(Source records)
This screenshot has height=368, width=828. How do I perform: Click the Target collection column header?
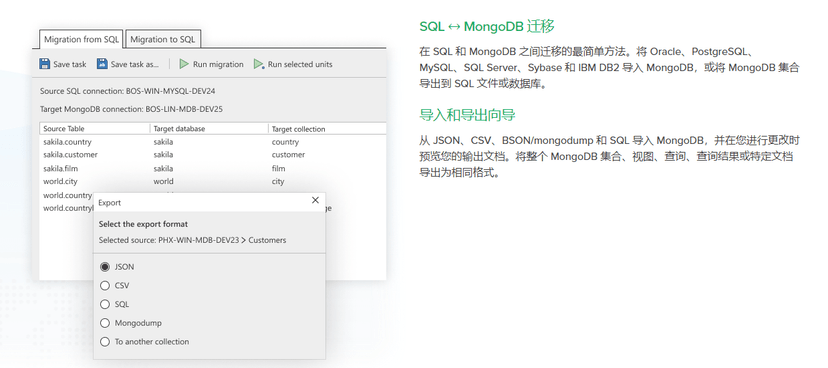coord(327,129)
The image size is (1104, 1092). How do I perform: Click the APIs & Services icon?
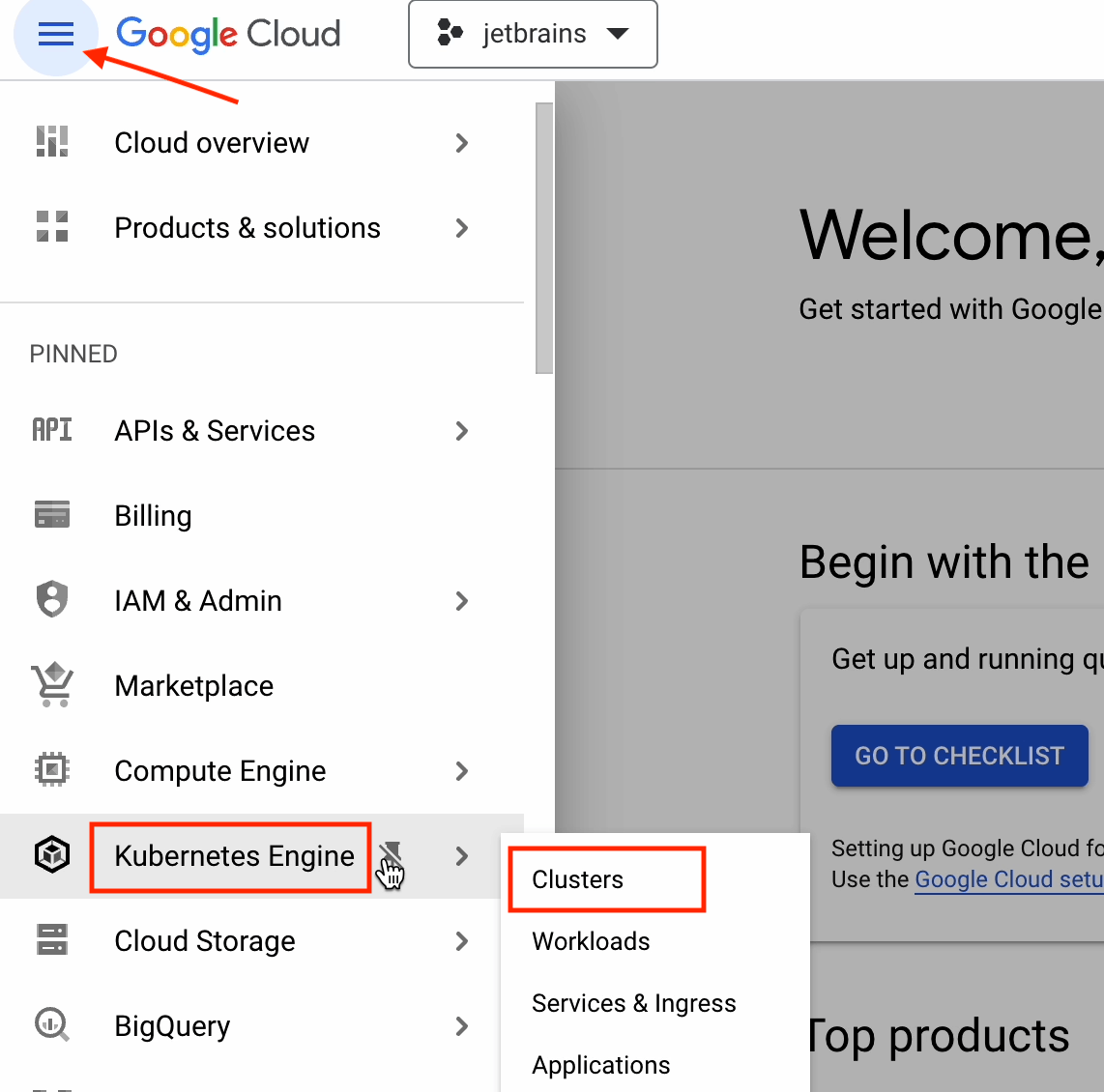(52, 430)
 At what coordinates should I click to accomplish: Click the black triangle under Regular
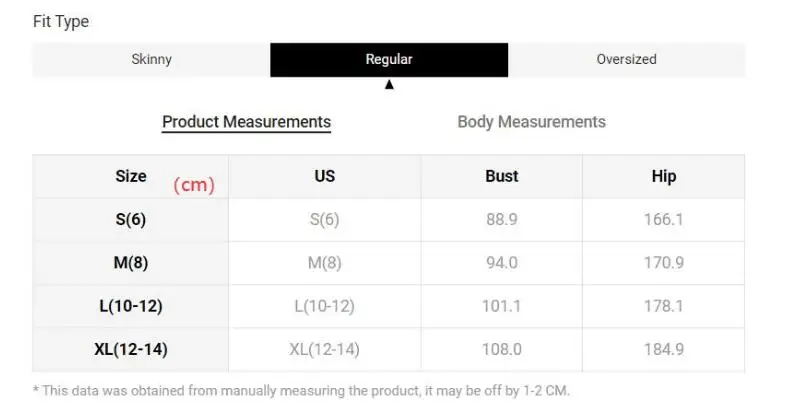tap(389, 85)
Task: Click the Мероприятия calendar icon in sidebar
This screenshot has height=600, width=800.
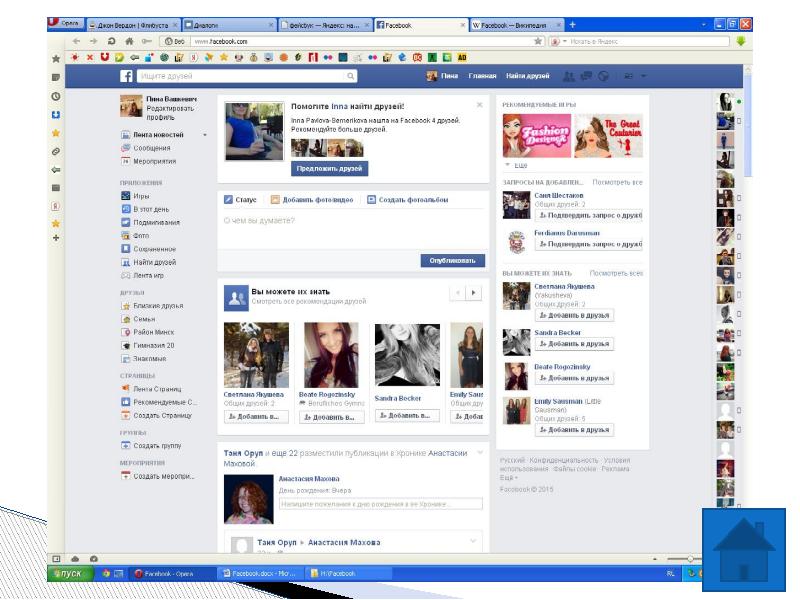Action: (126, 161)
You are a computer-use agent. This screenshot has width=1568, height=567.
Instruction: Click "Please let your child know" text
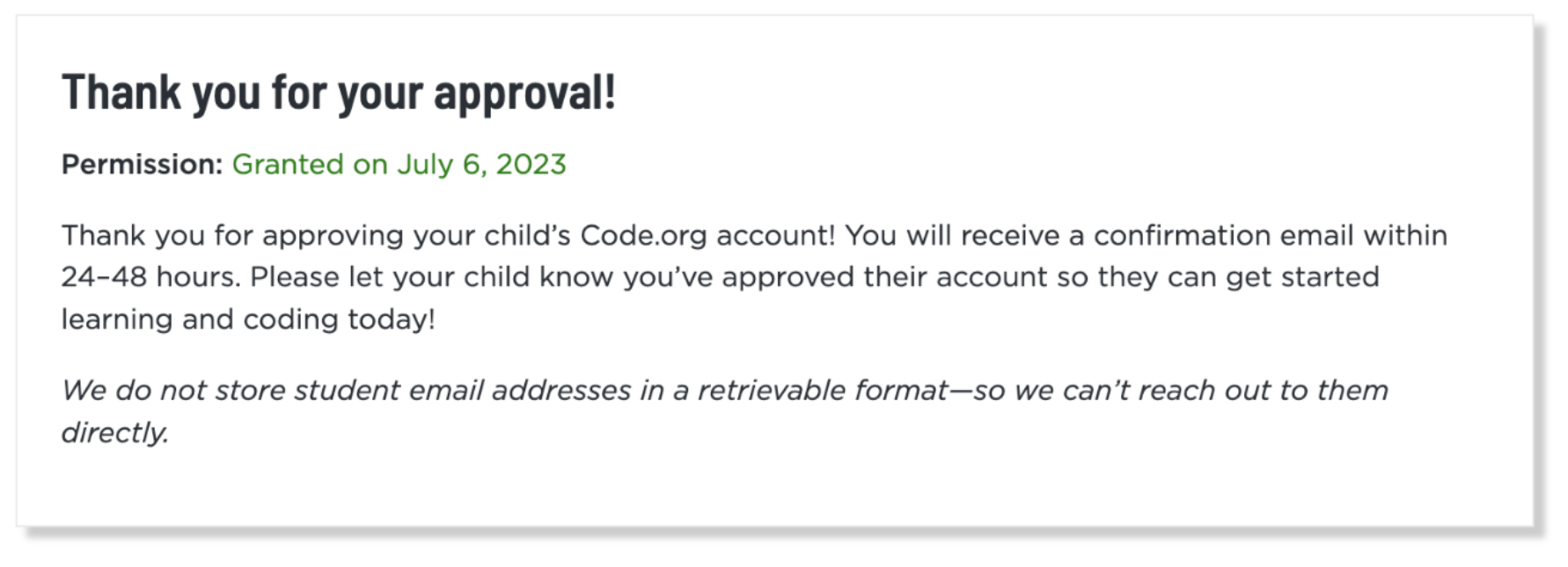click(x=430, y=277)
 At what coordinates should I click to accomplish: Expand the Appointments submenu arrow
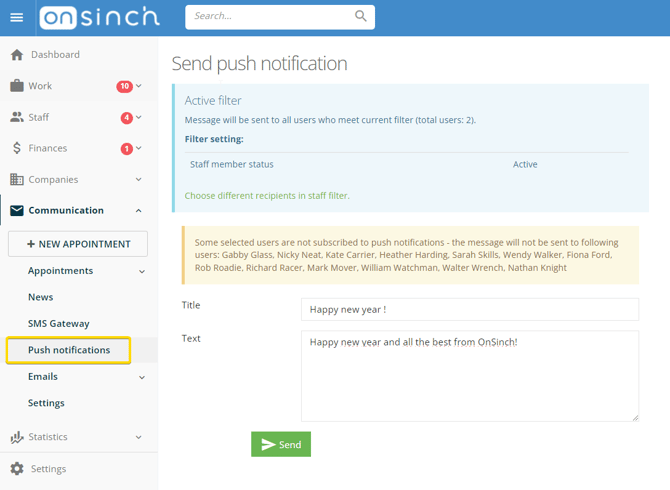click(x=142, y=271)
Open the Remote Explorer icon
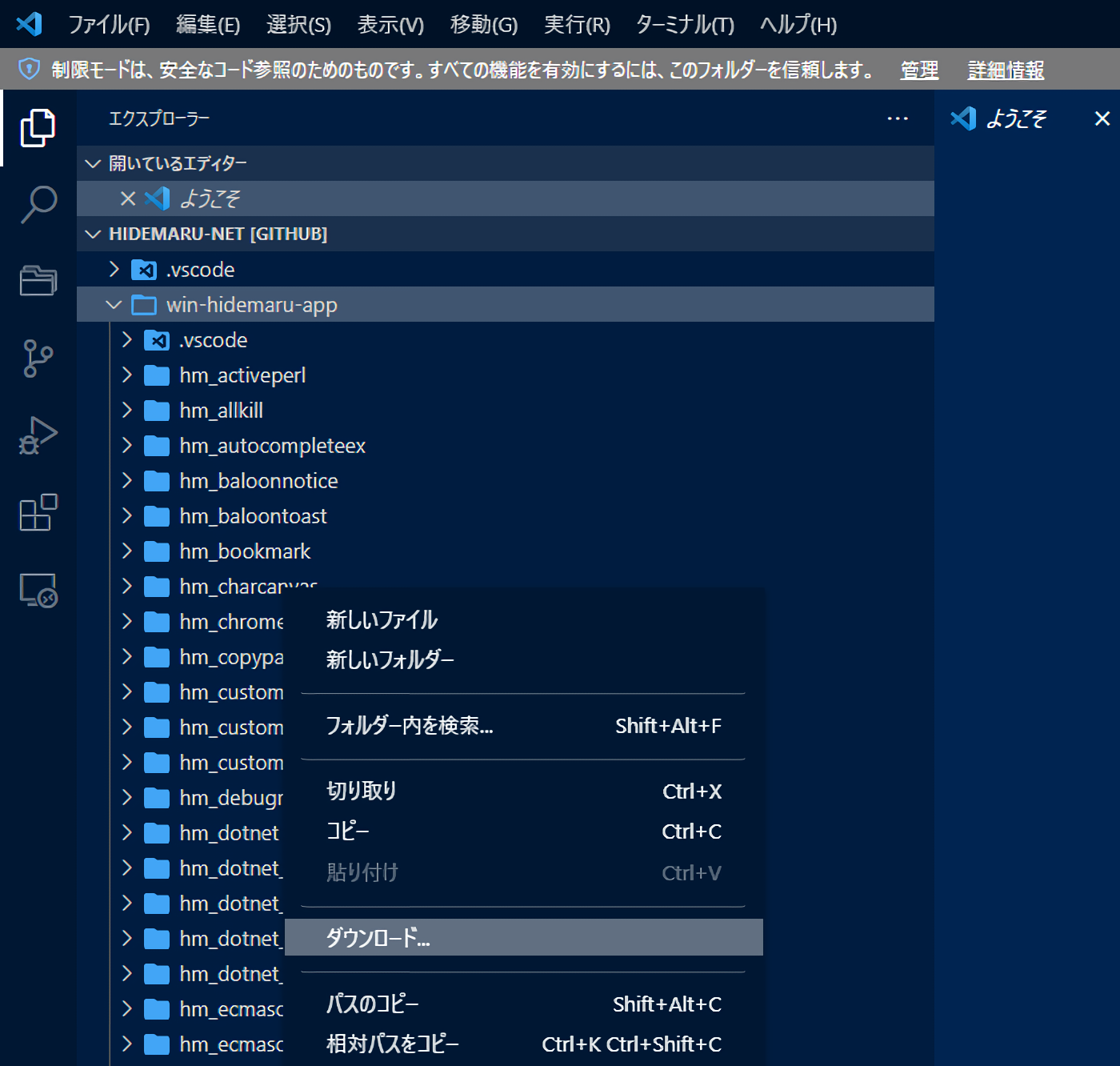Screen dimensions: 1120x1066 pyautogui.click(x=38, y=591)
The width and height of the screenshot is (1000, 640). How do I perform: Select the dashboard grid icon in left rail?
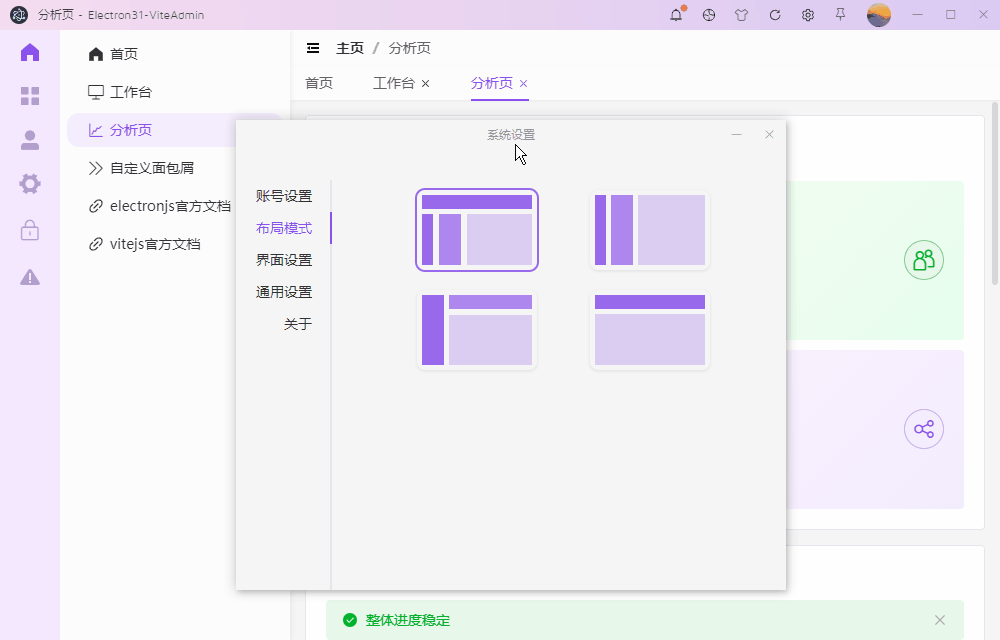pyautogui.click(x=30, y=96)
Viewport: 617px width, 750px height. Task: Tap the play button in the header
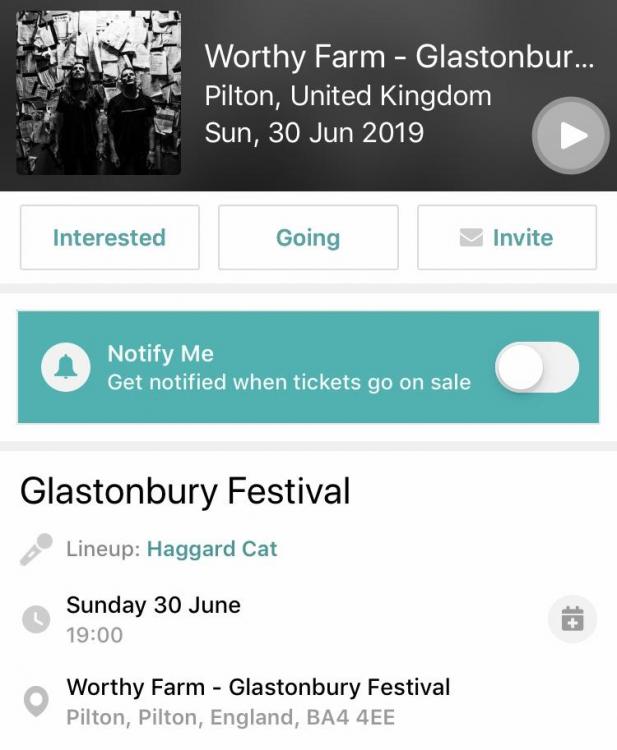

• **WHAT THE EXERCISE ASKS**: In your copy, include no pictures; print every line above exactly.

• **TASK RESULT**:
This screenshot has height=368, width=828. How do I perform: Click the Target collection column header?
coord(327,129)
The image size is (1104, 1092). How do I perform: Click the APIs & Services icon?
(52, 430)
 At what coordinates should I click to accomplish: Click the black triangle under Regular
tap(389, 85)
Task: Click the Мероприятия calendar icon in sidebar
This screenshot has height=600, width=800.
Action: (126, 161)
You are a computer-use agent. This screenshot has width=1568, height=567.
Instruction: Click "Please let your child know" text
click(x=430, y=277)
 At what coordinates should I click to accomplish: Expand the Appointments submenu arrow
click(x=142, y=271)
Open the Remote Explorer icon
Screen dimensions: 1120x1066 pyautogui.click(x=38, y=591)
The width and height of the screenshot is (1000, 640). How do I perform: Select the dashboard grid icon in left rail?
pyautogui.click(x=30, y=96)
Viewport: 617px width, 750px height. Task: Tap the play button in the header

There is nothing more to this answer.